Светлый фон

– Нужно-то нужно, – буркнул дзё комо и покосился на Никиту, – да сможет ли он?

– Почему я? – не выдержал тот. – Ну ладно, я должен был стать шаманом, чтобы маму найти… Но почему именно я должен спасать Омиа-мони?! Что, настоящих шаманов в природе не осталось?

– Потому что именно твой предок Ворон в незапамятные времена принес Эндури тот орешек, из которого выросло Дерево Душ, – пояснил дзё комо. – И сейчас, когда беда настала, только ты и можешь священное древо спасти.

Никита споткнулся.

– А… какая беда? – пробормотал встревоженно.

– Такая, что один супостат задумал Омиа-мони погубить. Тот самый, что в дверь к тебе ломился, то одну, то другую личину надевая.

– Стойте! – вскинул руку дзё комо. – Мы пришли.

Его круглое лицо стало настороженным. Он прижал палец к губам и осторожно поманил домового и Никиту за собой.

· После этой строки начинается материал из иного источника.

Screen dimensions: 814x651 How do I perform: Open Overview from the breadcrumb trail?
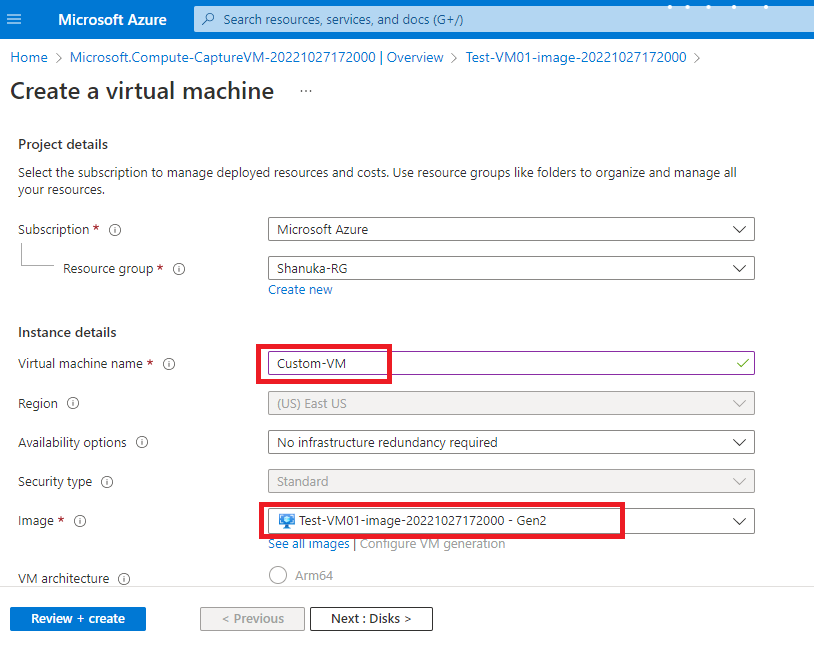click(x=415, y=57)
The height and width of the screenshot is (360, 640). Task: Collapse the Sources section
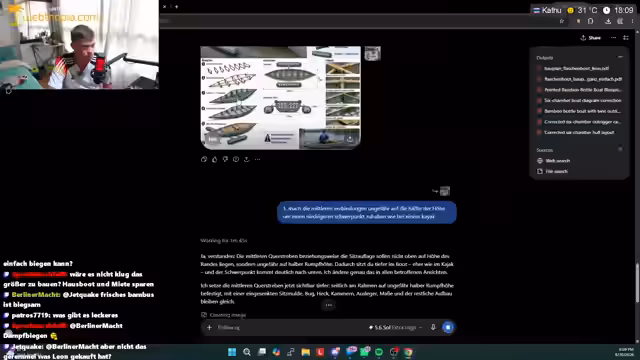(x=620, y=149)
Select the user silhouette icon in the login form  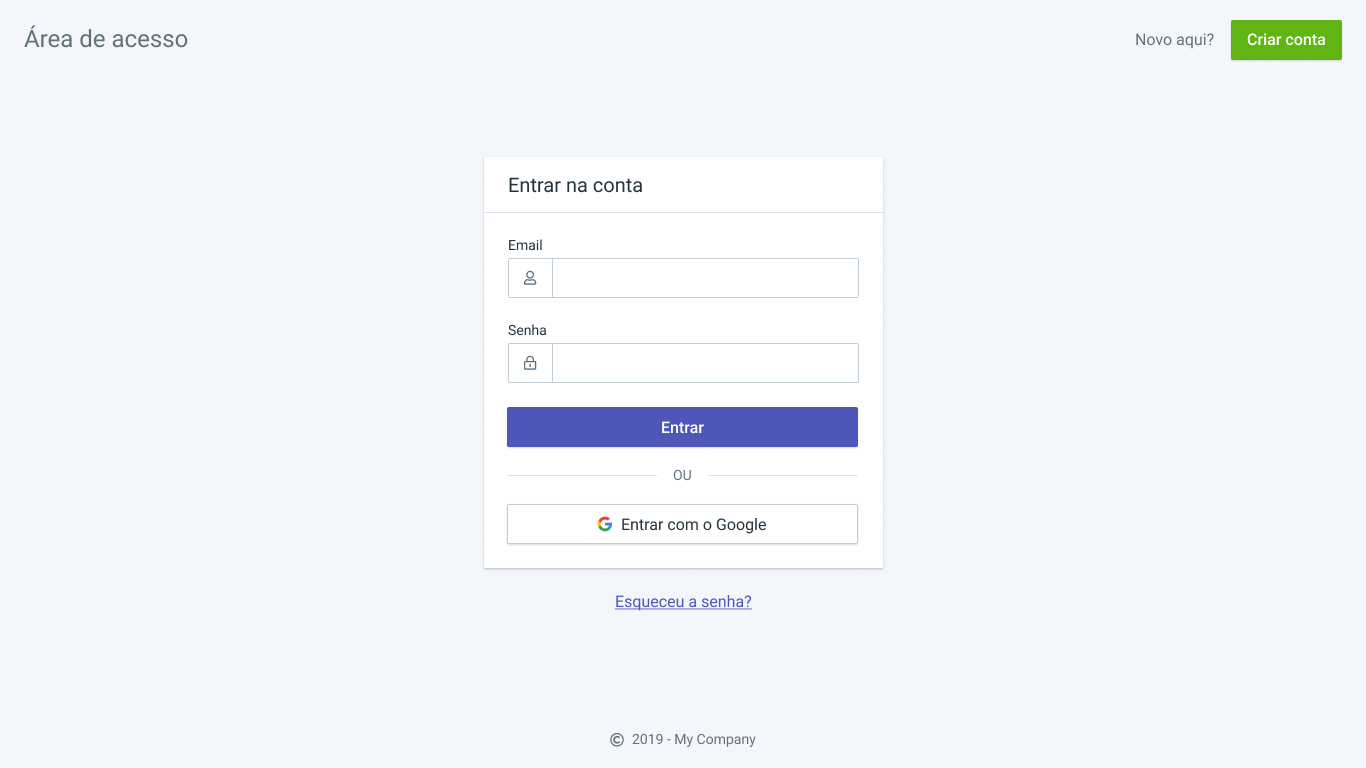coord(529,278)
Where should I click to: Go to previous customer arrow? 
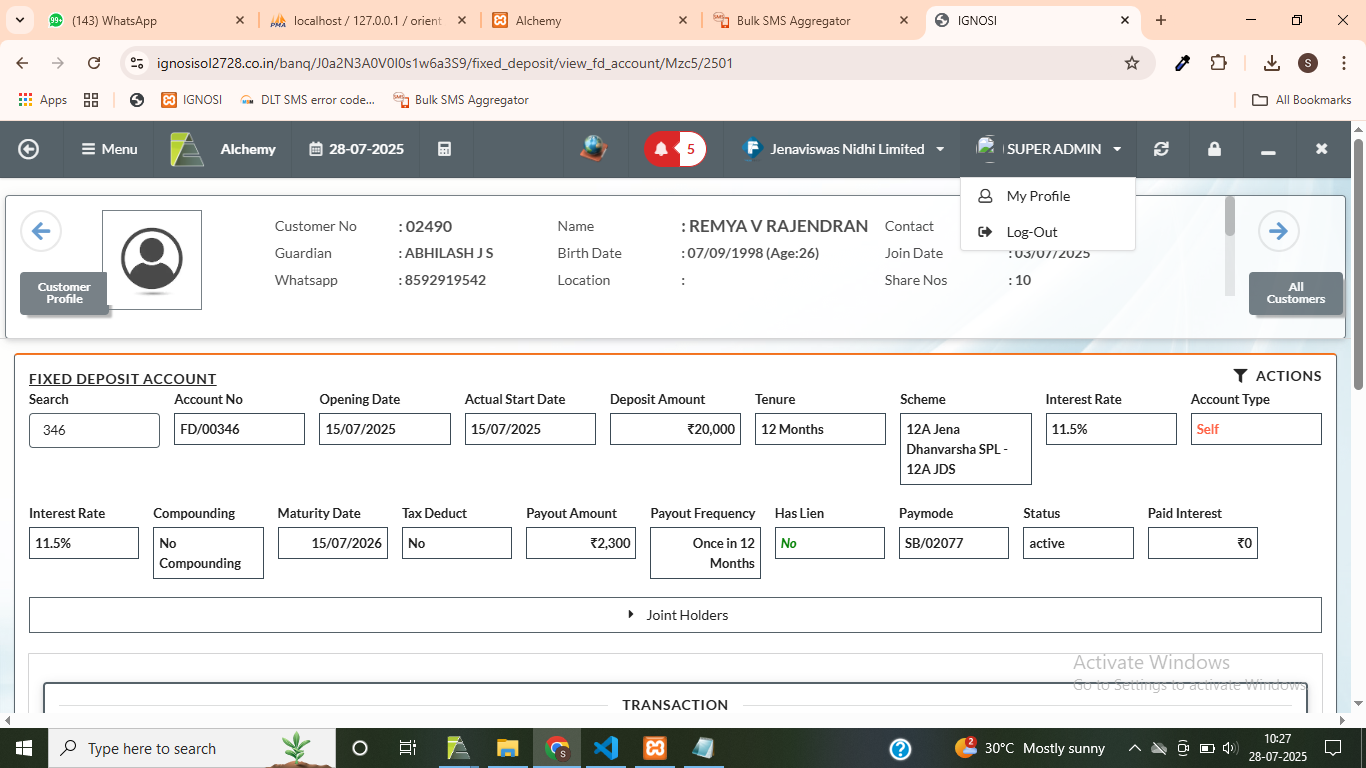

Они сделали еще несколько шагов – и перед ними открылось дерево, при виде которого Никита даже покачнулся, пораженный и изумленный.

Да… ничего подобного он раньше и представить не мог!

* * *

Раньше это были просто слова – Омиа-мони, Дерево Душ: красивые слова, в смысл которых Никита не слишком-то вдумывался. Теперь он смотрел – и душа его восхищалась и трепетала.

Это был кедр – такой высокий, такой огромный, что у Никиты захватило дух.

Вершины было не разглядеть. То одно, то другое облачко цеплялось за ветки, да так и оставались висеть на них, словно охапки нетающего снега.

Неяркие, полускрытые облаками солнечные лучи лениво дремали в развилках ветвей, но золотистые, крепкие, истекающие ароматом шишки сияли еще ярче солнца!

Да нет же, разглядел Никита – это не шишки, это маленькие гнездышки: казалось, они растут на ветвях дерева.

– Там живут души еще не рожденных людей – оми, – прошептал дзё комо. – А в дуплах обитают души не рожденных еще шаманов. Там гнездилась и твоя душа. На первый взгляд, души шаманов – все равно что птенцы перелетных птиц.

– Значит, моя душа была как бы вороненком? – тихонько хихикнул Никита.

– Она была маленьким гаки, – ласково сказал дзё комо. – Совсем маленьким. Птенчиком!

Никита не мог отвести глаз от Омиа-мони.

Пушистые пучки его длинных игл отливали то живой синевой, то чистотой изумрудной зелени, то окутывались лиловым туманом. Ветви медленно подрагивали, словно переговаривались с ветром. Многоцветные чешуйки коры мягко посверкивали, и свет плыл по стволу и ветвям.